A locally aggressive pelvic MEIS1::NCOA1 fusion sarcoma in a young adult female: a case report and review of the literature.

MEIS1::NCOA1/2 fusions have been identified in spindle cell tumors of the gynecologic and genitourinary tracts, as well as in two cases of intraosseous spindle cell rhabdomyosarcomas. These tumors typically exhibit an infiltrative growth pattern characterized by short fascicles of monomorphic, plump spindle cells. Their immunoprofile is nonspecific, often demonstrating focal and variable expression of ER, PR, CD10, and cyclin D1. Depending on their location, these tumors are frequently diagnosed as low-grade endometrial stromal sarcomas or undifferentiated uterine or renal sarcomas. While they generally exhibit low malignant potential with multiple local recurrences, two cases with high-grade morphology and lung metastases have been reported.
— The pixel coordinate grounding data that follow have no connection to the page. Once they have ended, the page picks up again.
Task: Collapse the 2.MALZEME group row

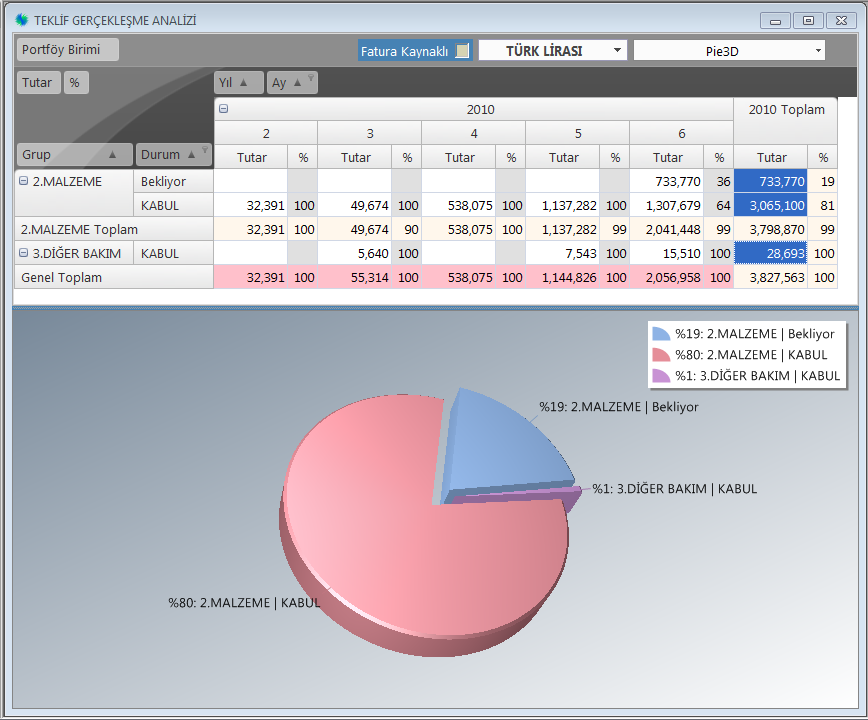Action: pos(24,181)

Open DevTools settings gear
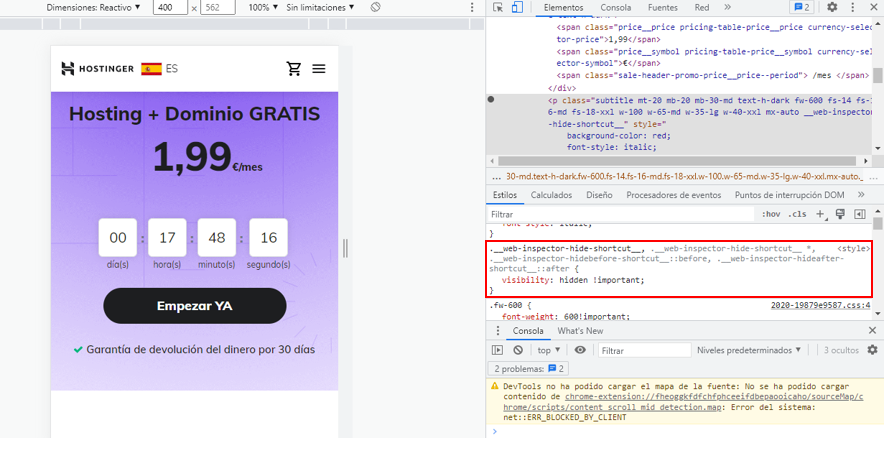(832, 8)
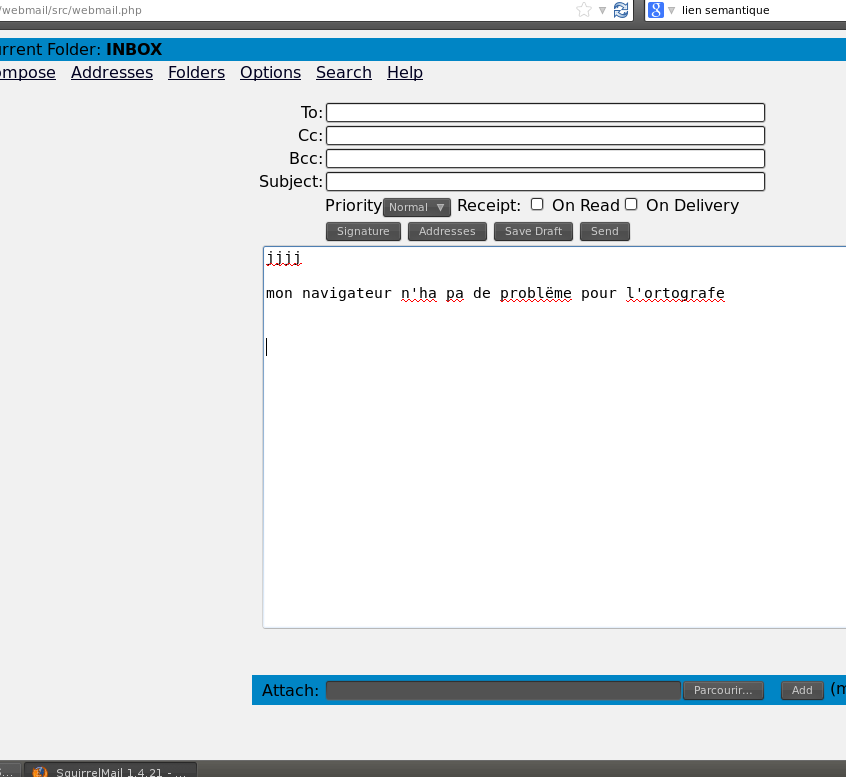
Task: Open the Priority Normal dropdown
Action: pos(417,207)
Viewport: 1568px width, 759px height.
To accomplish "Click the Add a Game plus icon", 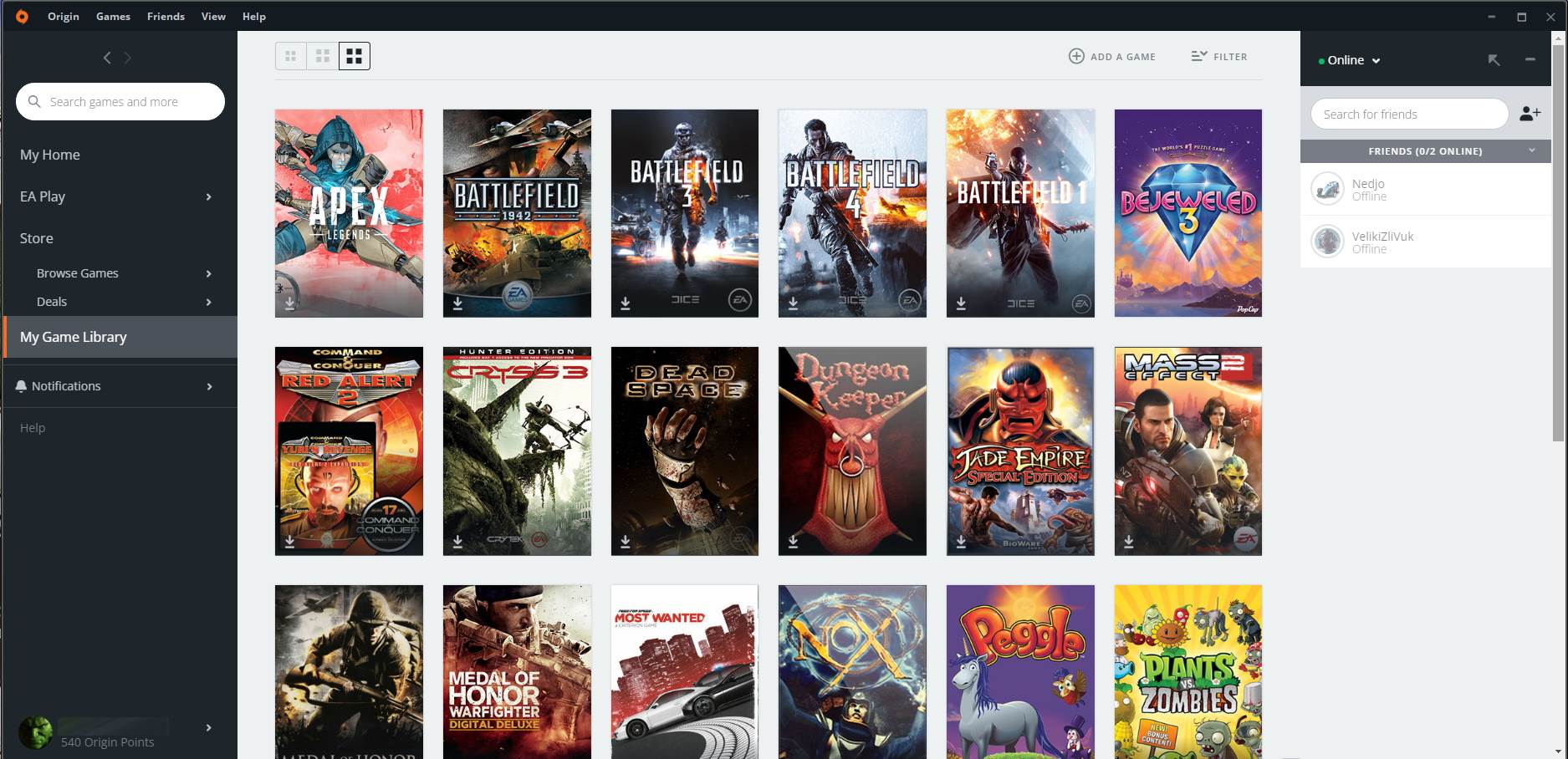I will (x=1076, y=56).
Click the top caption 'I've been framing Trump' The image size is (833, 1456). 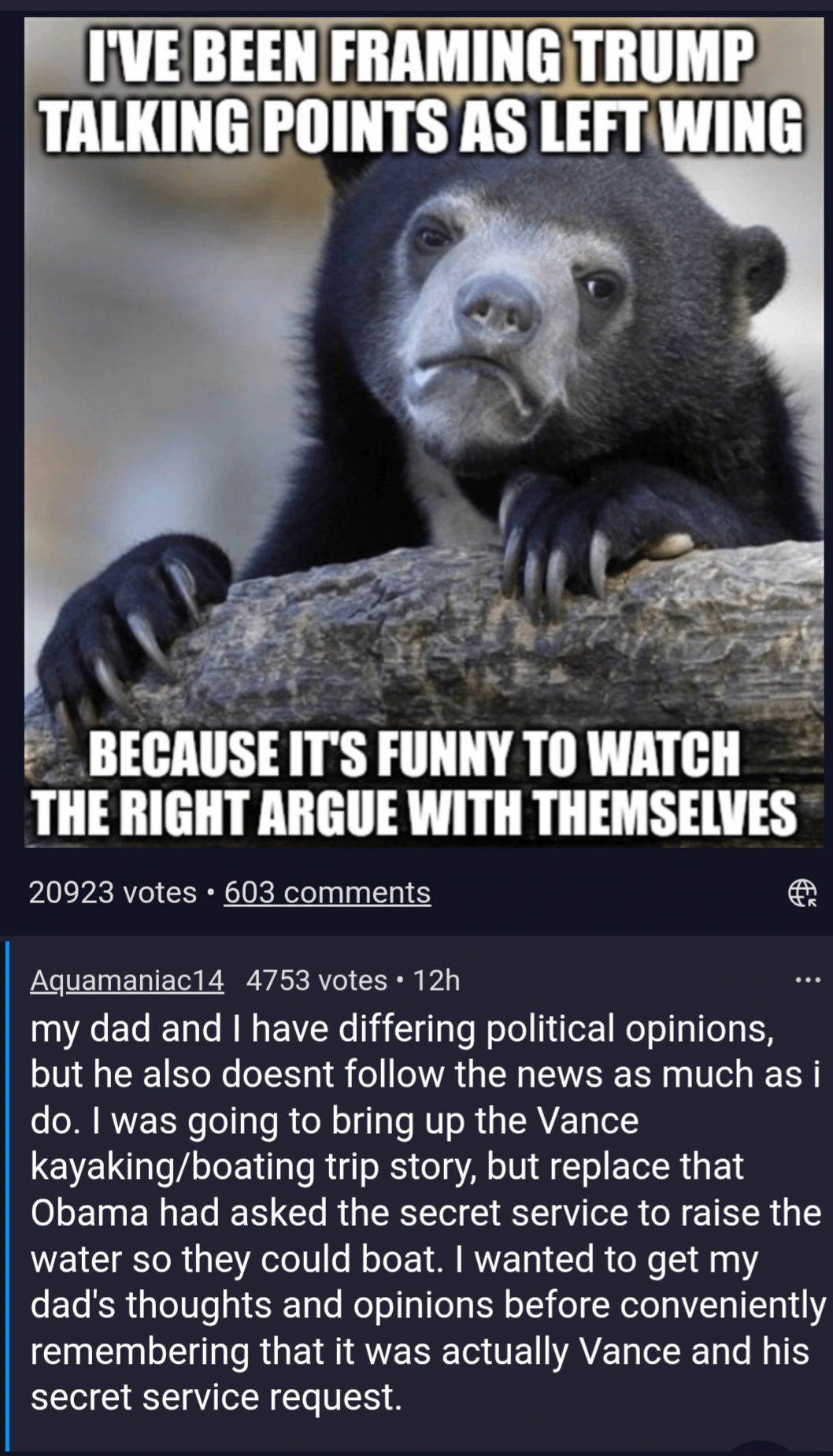[x=418, y=57]
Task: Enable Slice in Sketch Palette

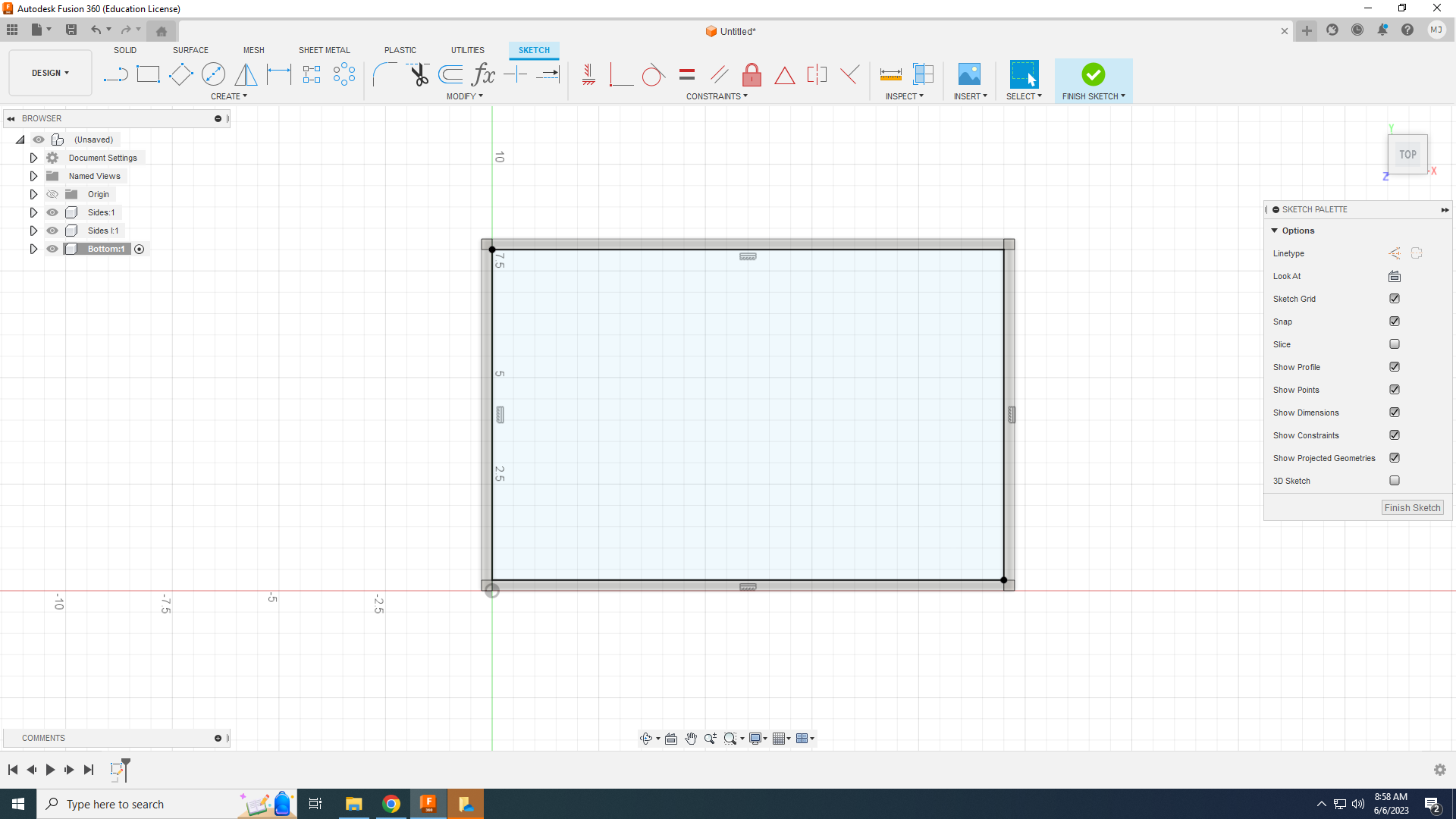Action: pyautogui.click(x=1393, y=344)
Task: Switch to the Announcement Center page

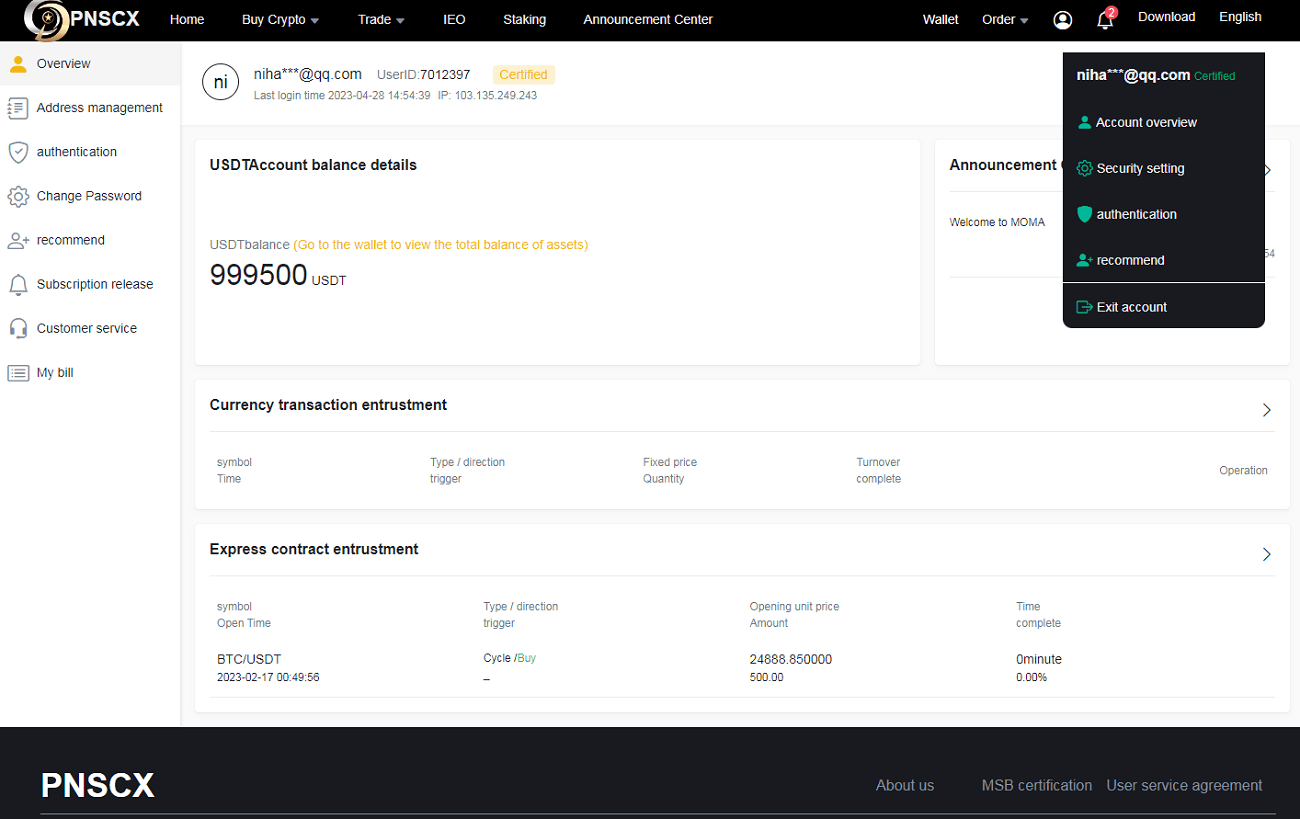Action: tap(648, 19)
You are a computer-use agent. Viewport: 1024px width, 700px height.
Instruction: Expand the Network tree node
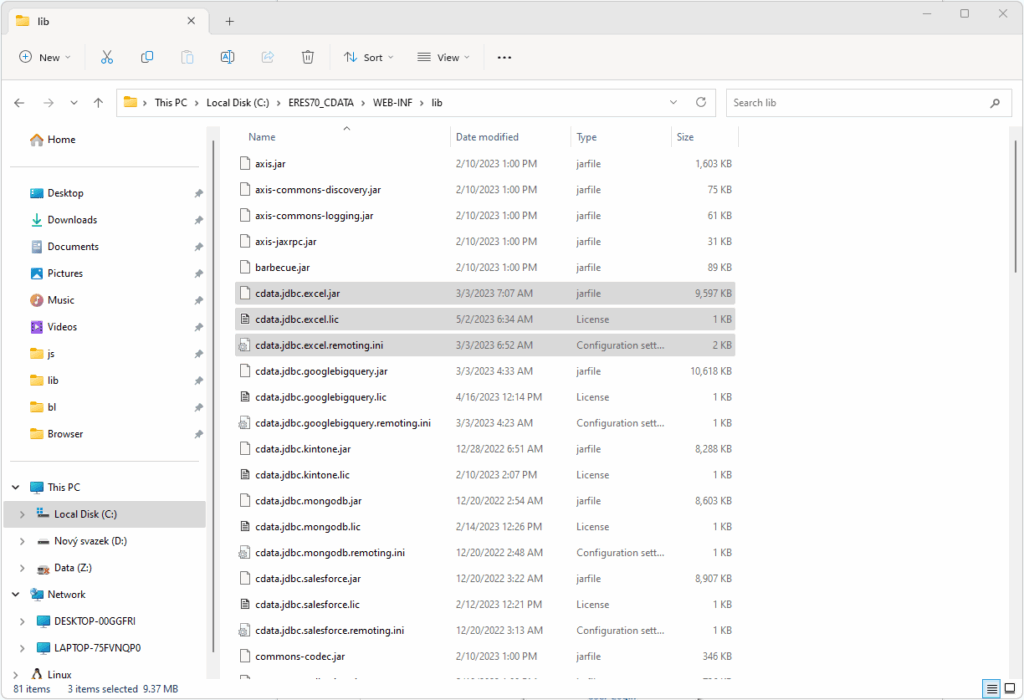coord(15,594)
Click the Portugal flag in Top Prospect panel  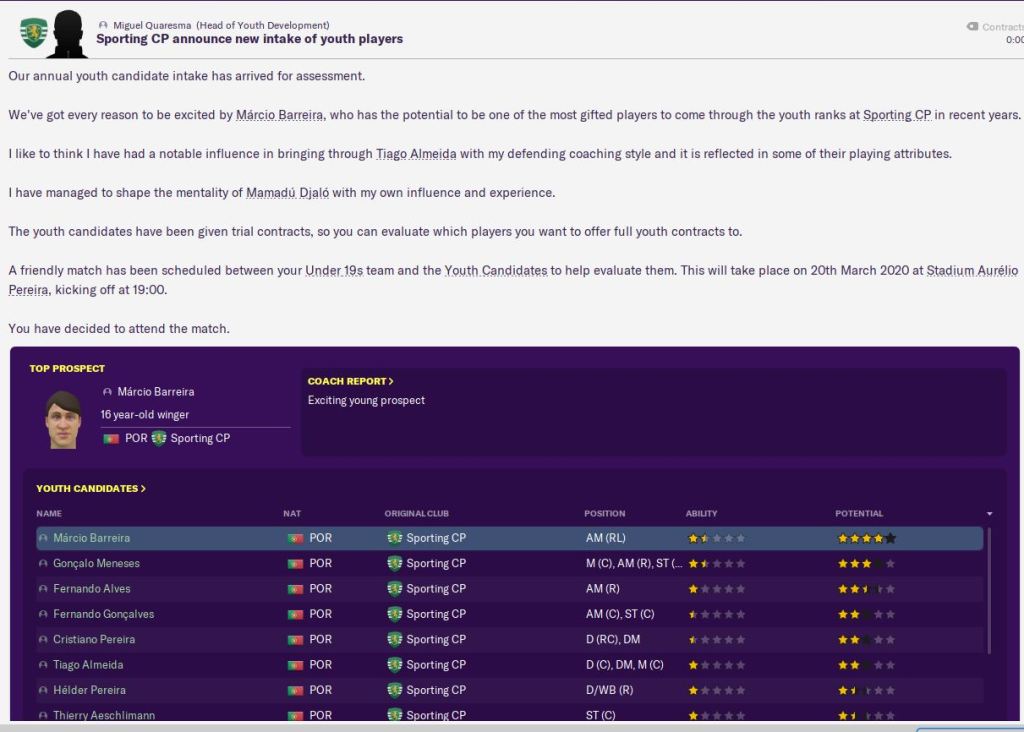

Here, we describe a case of pelvic low-grade spindle cell sarcoma in a 19-year-old woman characterized by strong diffuse ER/PR expression and focal CD10 positivity. Next-generation sequencing revealed a MEIS1::NCOA1 fusion without additional genetic alterations. She presented with extensive local disease throughout the abdomen, while the uterus and adnexa appeared normal intraoperatively.